Hearing Loss Appeal Won By Apple!
Claims pursued for hearing damage are not always targeted at former employers in traditional heavy manufacturing industries, fabrication, automobile factories and shipyards!
An original class-action US lawsuit filed in 2006 by a disgruntled Louisiana iPod buyer and then supported by a similar claim in the same year, aimed to hold Apple responsible for possible hearing loss caused by their iPods.
The claim was rejected by the appeals court, which affirmed the 2008 district court ruling, saying that the plaintiffs failed to show that iPod use posed “unreasonable risk of noise induced hearing loss.”
The original argument was that the iPod ear buds were designed to be placed deep in the ear canal, which increases the danger of hearing damage. They did not allege the iPods failed to do anything they were designed to do nor do they allege that they, or any others, have suffered or are substantially certain to suffer inevitable hearing loss or other injury from iPod use.
At most, the plaintiffs claimed there was a potential risk of hearing loss not to themselves, but to other unidentified iPod users.

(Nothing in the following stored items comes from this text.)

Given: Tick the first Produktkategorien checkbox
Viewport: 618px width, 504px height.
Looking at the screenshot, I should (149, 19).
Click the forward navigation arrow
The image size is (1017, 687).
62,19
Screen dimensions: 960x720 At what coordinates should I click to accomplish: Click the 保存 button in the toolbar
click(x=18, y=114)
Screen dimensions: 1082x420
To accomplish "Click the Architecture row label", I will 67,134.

A further claim was that Apple iPod could play its music at 104 decibels, a level of noise on par with helicopters or lawn mowers. They also said that iPods pose a danger because of their lack of volume meters or noise-isolating properties, despite being capable of producing sound as loud as 115 decibels. The plaintiffs had sought money damages, and to require Apple to improve safety and disclosures, provide better headphones, and test iPod users for hearing loss.

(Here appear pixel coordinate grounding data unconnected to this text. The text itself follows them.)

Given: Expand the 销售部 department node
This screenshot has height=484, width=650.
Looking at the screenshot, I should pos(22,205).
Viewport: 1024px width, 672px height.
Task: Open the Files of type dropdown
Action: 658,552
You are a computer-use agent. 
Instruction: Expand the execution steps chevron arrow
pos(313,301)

Even though Apple does state in its manual that users should be careful when increasing the device’s volume levels, the customers argued that the company did not make explicitly clear just how loud that volume could go, and a real potential for being one of the many known deafness causes.
Apple has sold over 220 million iPods since 2001, and each unit comes with a warning telling users to listen to their music and movies at ‘safe’ volume levels.
Aware that these kinds of complaints were possible, Apple in 2006 released software that allowed parents to limit the volume on their kids’ iPods.